Senator Kathryn Reilly asked about monetary policy. I slightly disagree that interest rates were set with larger countries in mind. Interest rates were set with inflation in mind. If inflation was low, interest rates were going to be low. The ECB takes note of policy conditions, but it is not going to respond with interest rate changes if they impact on its inflation rate target. Its prime objective is to control inflation. When inflation was low in the eurozone, interest rates tended to be low. They were unsuitable for Ireland at a time when the economic growth rate was high and inflation was higher. The question arises of what countries can do once their interest rates are set at a supranational level. We are seeing difficulties in terms of the ECB trying to reduce interest rates beyond already very low levels. Apart from Ireland, this does not have much of an impact on the ground. The reason ECB interest rates have such a large impact on Ireland is tracker mortgages. The ECB's low rate has not fostered cheaper lending in other countries or on bond markets. While the ECB rate and German bond yields are low, there has been little impact on Italy, Spain, etc.

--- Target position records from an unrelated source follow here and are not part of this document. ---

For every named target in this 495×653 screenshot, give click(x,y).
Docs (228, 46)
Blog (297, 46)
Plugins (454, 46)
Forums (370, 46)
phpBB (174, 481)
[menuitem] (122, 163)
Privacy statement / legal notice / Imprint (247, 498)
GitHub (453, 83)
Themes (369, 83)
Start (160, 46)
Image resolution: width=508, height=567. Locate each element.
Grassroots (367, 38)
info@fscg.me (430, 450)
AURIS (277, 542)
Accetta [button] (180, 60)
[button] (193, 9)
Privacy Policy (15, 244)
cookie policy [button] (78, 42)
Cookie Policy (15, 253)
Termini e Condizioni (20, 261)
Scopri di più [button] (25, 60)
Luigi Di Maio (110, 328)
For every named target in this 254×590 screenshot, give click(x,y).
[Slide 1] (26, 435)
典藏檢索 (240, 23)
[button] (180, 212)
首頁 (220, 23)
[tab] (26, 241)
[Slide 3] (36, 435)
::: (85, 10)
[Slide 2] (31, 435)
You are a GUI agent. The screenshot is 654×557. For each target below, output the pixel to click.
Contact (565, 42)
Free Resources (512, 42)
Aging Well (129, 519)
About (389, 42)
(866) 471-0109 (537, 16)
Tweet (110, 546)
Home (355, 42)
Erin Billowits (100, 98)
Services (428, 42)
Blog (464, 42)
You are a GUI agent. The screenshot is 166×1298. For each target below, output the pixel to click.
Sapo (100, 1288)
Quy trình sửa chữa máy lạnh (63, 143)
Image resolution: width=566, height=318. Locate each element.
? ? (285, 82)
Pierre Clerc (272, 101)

Closer fiscal union would benefit small countries. Fiscal union should allow countries to deal with macro shocks without putting public finances under pressure. We find ourselves in the midst of a large macroecnomic shock which, in theory, should be dealt with by easing back on the fiscal side, that is, spending more or cutting taxes. However, because we are also faced with a solvency problem in keeping the country afloat, we responded in exactly the opposite way, by cutting expenditure and increasing taxes. If there was fiscal union, perhaps unemployment benefit and other social welfare payments would have been ring-fenced at European level. The public finances might be in a mess, but social welfare levels would be maintained from a central fund and once we were back on track to growth, we would become a net contributor to the fund, rather than a beneficiary. We could thereby sort out the rest of the public finances while protecting social welfare expenditure. That approach would bring net benefits for small countries.